ATLANTA – Despite doom and gloom estimates due to an unusually active hurricane season, third quarter gross domestic product (GDP) growth came in at 3.0 percent, according to Rajeev Dhawan of the Economic Forecasting Center at Georgia State University’s J. Mack Robinson College of Business.
“The loss of vehicles and damage to homes and equipment is there, as we all know,” Dhawan wrote in his quarterly “Forecast of the Nation,” released Wednesday, Nov. 15, 2017. “When we rebuild the damaged capital stock by buying new vehicles, they become additions to GDP, and these effects will linger into the fourth quarter as the rebuilding process continues on the mainland.”

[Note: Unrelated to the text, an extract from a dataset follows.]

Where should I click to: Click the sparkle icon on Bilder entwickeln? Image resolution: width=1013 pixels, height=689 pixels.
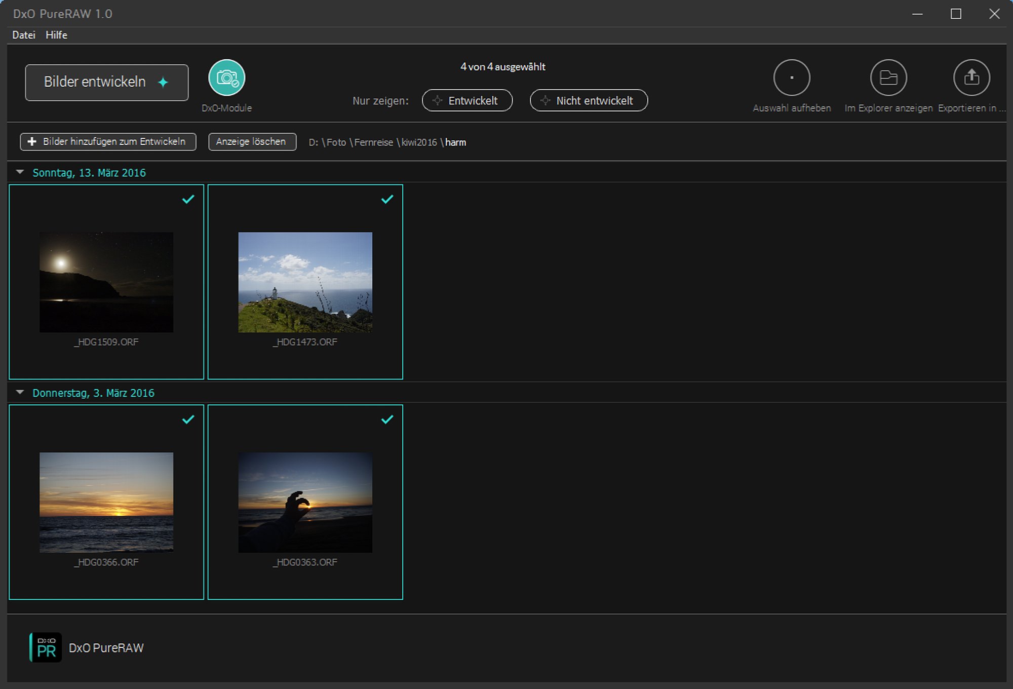(x=163, y=82)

U.S. GDP numbers also will benefit from the massive rebuild in Puerto Rico, as any material shipped from the mainland to the island will be counted as spending, contributing to the calculation.
The economy also stands to grow from what Dhawan has called “the Trump investment bull run.”
“In the three quarters prior to last November’s elections, investment growth was an abysmal 0.9 percent,” Dhawan wrote. “In the three quarters post-election, investment growth has been a healthy 5.9 percent.”
Oil prices around $50 a barrel, where shale oil companies are profitable, also are boosting equipment investment.
“The world economic outlook outside the U.S. is much better now, with the eurozone gaining traction and expected growth in 2018,” Dhawan said. “But a growing Europe doesn’t add to oil demand, and a slower China will result in oil prices dropping in the second half of 2018.”
Healthy investment growth helps explain monthly job growth above 150,000 jobs. Dhawan does not believe this rate of investment is enough to keep GDP growth above 3.0 percent, but he points to tax reform as a providing possible boost. However, the impacts of tax reform will not be felt until late 2018.
“Individual income tax cuts aimed specifically at middle tax brackets should pass early next year,” said Dhawan. “I expect to see an impact on spending towards the end of the second quarter in 2018. No substantial corporate tax reform will emerge from Congress due to large impacts to the budget deficit.”
Consumption demand created by income-tax cuts will have implications for future Federal Reserve interest rate hikes. Dhawan believes the Fed is poised to raise rates in December.
“Following the December rate hike, there will be a pause to see what kind of tax cuts get enacted,” the forecaster said. “When the tax-cut consumption demand starts to take hold, the Fed will begin to move in the second half of 2018.”
Highlights from the Economic Forecasting Center’s National Report
- Following GDP growth of 3.0 percent in the third quarter of 2017, the economy will expand by 3.5 percent in the fourth quarter to make for a growth of 2.3 percent in 2017. It will then grow by 2.6 percent in 2018 and moderate to 2.2 percent in 2019 as Fed hikes have their impact.
- After falling by 0.6 percent in 2016, business investment will grow by 4.6 percent in 2017, then rise to 5.6 percent in 2018 and 2019. Jobs will grow by a monthly rate of 174,000 in 2017, 170,000 in 2018 and 161,000 in 2019.
- Housing starts will average 1.200 million units in 2017, rise to 1.256 in 2018 and 1.268 in 2019. Expect auto sales of 17.1 million units in 2017, 16.6 in 2018 and 16.3 in 2019.
- The 10-year bond rate will average 2.4 percent in 2017, 2.9 percent in 2018 and 3.4 percent in 2019.